Pour le twerk, j’ai regardé des vidéos sur internet pour apprendre à twerker car il s’agit d’une technique à part entière. La lumière rouge est inspirée des peep shows du quartier rouge d’Amsterdam. Le rouge est à la fin du spectacle omniprésent par rapport à cette hypersexualisation. C’est la couleur de la passion, du désir qu’on retrouve aussi beaucoup dans la culture populaire de certains clips vidéos. J’ai regardé des photos et des vidéos sur les réseaux sociaux pour nourrir mon travail mais l’idée n’était pas de faire un clip vidéo sur scène. Je joue à la fois sur l’idée qu’on puisse être victime de sa propre fascination autour de la sexualité mais également sur l’idée qu’il faut une sexualité libre et assumée. C’est border line, c’est-à-dire que la frontière entre les deux est poreuse. C’est pour cela que j’ai trouvé intéressant de travailler la convulsion de la cage thoracique. Elle est à la fois un enfermement car elle se structure comme une cage à oiseaux, mais c’est également un foyer de mouvements, d’émotions et de respiration. Dès lors qu’on fait bouger cette partie du corps, il y a quelque chose qui se libère.

Dans votre chorégraphie, pourquoi avoir axé le travail scénographique sur la lumière ? Et pourquoi avoir pris essentiellement la musique hypnotique et martelante de l’artiste Alva Noto ?  

Je n’aime pas les gros décors, c'est pourquoi je préfère travailler la lumière pour créer une ambiance particulière. La première partie du solo se déroule dans une lumière blanche pour symboliser la pureté de la proie qui se fait avoir. La lumière blanche se décline au fur et à mesure de la pièce. Il y a d’abord une diagonale de découpe qui illumine peu à peu toute la scène, ensuite il n’y a plus qu’un jeu avec les contres. La deuxième partie du spectacle est signifiée par un changement radical de lumière. On passe à une ambiance totalement rouge. Je voulais que la lumière fasse partie intégrante de l’histoire et qu’elle crée une atmosphère et une esthétique bien spécifiques. La musique d’Alva Noto est très répétitive tout comme le motif de l’ondulation et de la convulsion dans le solo. Elle instaure également une atmosphère particulière. Dans cette pièce, j’ai utilisé cinq musiques différentes de l’artiste et on m’a souvent demandé si ça n’était qu’une seule et même musique. Les sonorités minimalistes se répètent dans chaque morceau et entre les morceaux. La musique d’Alva Noto est hypnotique, elle pouvait suggérer la fascination de la proie qui se fait avoir par son propre envoûtement.

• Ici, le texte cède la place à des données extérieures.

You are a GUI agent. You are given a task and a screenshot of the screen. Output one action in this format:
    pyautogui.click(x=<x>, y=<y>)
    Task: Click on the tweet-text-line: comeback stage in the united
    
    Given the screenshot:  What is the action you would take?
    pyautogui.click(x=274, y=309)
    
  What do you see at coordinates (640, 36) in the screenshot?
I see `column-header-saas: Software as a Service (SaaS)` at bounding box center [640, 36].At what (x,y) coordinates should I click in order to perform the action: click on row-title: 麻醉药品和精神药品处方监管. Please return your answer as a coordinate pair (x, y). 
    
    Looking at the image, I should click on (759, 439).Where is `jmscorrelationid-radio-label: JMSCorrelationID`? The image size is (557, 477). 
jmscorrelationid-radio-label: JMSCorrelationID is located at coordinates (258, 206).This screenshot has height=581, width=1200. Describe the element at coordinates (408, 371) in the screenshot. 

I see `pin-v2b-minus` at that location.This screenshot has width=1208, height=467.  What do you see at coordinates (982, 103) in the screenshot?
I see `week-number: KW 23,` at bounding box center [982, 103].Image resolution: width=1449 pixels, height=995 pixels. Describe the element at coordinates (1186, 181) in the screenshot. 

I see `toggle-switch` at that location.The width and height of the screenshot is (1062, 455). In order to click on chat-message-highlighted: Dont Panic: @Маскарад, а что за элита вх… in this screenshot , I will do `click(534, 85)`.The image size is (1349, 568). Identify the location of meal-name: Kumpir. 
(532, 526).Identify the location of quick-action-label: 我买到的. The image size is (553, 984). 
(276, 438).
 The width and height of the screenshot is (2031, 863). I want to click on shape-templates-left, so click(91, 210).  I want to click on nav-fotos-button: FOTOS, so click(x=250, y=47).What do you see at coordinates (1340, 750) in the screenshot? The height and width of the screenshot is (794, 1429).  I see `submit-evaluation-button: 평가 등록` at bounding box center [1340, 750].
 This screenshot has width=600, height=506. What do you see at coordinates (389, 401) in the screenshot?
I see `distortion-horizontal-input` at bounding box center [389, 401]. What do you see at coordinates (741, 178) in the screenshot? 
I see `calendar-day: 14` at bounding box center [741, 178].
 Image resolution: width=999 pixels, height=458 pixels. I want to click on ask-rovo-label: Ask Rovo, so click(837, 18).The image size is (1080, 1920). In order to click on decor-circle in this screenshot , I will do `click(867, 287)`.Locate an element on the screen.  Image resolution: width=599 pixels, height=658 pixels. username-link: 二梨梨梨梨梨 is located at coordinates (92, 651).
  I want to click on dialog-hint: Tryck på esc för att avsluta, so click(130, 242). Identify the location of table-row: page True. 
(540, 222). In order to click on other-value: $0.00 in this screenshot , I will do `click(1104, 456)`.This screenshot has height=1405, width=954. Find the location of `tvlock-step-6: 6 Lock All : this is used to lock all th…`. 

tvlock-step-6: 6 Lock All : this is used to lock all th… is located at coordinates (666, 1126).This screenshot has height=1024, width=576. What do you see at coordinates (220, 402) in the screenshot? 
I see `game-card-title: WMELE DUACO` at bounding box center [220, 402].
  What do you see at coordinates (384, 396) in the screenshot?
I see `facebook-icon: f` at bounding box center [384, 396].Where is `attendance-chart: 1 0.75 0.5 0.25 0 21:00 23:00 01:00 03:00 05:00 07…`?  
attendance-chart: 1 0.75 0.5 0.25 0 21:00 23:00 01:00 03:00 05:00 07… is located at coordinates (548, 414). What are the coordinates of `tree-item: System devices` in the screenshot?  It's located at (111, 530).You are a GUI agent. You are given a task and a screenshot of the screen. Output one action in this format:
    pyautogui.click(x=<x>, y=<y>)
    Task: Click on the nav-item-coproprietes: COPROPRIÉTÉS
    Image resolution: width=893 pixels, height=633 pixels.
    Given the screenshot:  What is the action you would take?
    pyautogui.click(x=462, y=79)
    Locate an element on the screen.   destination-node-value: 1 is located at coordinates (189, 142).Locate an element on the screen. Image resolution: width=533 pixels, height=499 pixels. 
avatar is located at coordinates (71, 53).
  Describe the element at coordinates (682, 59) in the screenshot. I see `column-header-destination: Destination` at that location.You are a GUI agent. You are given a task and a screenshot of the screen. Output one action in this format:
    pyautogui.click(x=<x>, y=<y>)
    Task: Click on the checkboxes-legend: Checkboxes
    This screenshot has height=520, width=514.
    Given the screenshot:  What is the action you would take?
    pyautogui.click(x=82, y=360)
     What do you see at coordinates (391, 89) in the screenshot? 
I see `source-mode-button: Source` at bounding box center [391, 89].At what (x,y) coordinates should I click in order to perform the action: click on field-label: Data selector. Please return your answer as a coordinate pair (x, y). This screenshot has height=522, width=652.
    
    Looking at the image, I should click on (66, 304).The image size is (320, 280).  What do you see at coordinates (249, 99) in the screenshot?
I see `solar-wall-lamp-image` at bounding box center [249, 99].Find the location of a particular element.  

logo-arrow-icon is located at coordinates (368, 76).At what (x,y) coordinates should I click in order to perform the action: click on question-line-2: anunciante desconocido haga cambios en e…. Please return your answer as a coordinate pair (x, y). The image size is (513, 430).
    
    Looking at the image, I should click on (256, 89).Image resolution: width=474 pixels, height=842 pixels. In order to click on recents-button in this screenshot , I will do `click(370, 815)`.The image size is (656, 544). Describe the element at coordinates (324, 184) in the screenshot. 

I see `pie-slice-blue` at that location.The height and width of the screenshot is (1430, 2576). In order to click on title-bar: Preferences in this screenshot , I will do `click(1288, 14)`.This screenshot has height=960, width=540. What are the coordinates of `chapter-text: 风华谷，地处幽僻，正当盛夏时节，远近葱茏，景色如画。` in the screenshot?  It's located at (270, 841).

 Avez-vous d’autres projets à venir en tant que danseur ou en tant que chorégraphe ?

Je réfléchis déjà au prochain solo qui serait dansé par moi car j’ai encore du mal à créer et à projeter mes chorégraphies pour d’autres personnes, je suis encore trop jeune pour cela. En ce moment, je travaille avec Daniel Larrieu qui remonte Romance en stuc, chorégraphie créée en 1985. Je vais travailler très prochainement avec l’actuel directeur du Ballet du Nord, Sylvain Groud pour sa prochaine création Adolescent.

Jay de Yohann Baran
Samedi 15 juin à 14h au Grand Studio du Ballet du Nord.